*INSTRUCTION*:
Which lines in the items below contain the word "category"? Display each one in full.
-- start EXERCISE MATERIAL --
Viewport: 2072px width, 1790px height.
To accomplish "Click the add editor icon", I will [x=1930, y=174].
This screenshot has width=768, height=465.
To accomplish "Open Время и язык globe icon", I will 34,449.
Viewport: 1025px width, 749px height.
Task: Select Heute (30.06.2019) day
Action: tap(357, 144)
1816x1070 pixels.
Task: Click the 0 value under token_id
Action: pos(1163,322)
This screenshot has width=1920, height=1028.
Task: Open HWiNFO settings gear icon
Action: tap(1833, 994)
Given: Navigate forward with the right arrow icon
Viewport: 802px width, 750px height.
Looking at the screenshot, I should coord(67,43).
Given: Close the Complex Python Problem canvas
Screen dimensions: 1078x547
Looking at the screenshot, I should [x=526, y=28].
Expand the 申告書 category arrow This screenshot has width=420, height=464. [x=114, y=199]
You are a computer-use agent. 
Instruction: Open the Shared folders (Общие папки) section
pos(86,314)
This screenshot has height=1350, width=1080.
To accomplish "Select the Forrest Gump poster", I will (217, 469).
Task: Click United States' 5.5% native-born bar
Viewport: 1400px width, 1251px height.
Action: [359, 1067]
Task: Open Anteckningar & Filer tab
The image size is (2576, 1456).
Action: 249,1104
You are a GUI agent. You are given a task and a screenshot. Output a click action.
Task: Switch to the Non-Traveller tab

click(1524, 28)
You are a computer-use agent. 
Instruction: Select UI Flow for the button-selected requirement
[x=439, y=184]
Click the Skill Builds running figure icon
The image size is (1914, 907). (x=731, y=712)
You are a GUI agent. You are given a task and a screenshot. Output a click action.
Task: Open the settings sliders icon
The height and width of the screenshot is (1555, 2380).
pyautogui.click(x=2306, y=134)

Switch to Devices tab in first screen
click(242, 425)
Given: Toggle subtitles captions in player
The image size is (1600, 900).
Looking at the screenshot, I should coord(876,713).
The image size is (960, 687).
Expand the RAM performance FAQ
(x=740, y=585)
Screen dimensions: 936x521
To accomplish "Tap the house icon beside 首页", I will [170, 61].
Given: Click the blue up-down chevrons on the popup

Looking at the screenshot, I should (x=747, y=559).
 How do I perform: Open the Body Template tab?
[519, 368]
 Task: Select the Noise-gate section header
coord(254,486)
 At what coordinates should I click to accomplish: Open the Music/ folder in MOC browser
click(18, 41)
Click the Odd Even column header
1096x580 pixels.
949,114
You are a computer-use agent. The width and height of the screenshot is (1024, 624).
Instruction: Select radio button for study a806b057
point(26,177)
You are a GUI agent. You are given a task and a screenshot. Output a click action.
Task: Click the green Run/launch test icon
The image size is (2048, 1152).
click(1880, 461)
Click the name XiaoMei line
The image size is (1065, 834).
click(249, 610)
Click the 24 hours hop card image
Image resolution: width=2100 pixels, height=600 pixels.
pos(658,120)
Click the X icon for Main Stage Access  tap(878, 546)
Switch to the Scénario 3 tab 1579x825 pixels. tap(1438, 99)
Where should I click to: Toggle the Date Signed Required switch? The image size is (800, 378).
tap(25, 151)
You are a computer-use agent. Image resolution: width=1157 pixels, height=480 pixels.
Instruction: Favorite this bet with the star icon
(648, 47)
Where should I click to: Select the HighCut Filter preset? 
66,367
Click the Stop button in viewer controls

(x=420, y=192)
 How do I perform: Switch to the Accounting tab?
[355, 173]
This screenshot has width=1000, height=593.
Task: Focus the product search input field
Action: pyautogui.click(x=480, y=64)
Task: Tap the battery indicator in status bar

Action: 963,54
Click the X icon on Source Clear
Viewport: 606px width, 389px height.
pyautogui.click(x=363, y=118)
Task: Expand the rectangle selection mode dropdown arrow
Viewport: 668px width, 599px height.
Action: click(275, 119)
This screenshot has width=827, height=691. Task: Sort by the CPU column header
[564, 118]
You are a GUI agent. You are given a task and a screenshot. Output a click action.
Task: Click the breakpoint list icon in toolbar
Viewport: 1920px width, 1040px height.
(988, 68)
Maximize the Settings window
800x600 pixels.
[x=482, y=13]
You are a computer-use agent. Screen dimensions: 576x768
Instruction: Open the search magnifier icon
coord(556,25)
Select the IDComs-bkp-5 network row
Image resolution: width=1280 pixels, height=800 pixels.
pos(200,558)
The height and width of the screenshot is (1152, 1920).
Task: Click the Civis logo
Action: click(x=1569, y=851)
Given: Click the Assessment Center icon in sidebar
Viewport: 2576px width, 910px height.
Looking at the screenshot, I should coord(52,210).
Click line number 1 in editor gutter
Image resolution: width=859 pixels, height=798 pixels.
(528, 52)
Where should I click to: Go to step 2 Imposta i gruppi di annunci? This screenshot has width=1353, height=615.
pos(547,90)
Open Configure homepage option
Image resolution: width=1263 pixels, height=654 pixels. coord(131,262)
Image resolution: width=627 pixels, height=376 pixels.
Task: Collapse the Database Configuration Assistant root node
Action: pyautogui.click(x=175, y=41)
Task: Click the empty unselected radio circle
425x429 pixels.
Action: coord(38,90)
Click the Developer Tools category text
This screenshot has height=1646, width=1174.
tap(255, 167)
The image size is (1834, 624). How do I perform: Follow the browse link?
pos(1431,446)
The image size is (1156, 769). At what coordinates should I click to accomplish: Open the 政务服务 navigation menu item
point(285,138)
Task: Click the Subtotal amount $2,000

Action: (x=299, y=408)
-- end EXERCISE MATERIAL --
*THE COMPLETED TASK*:
Expand the 申告書 category arrow This screenshot has width=420, height=464. [x=114, y=199]
Click the Developer Tools category text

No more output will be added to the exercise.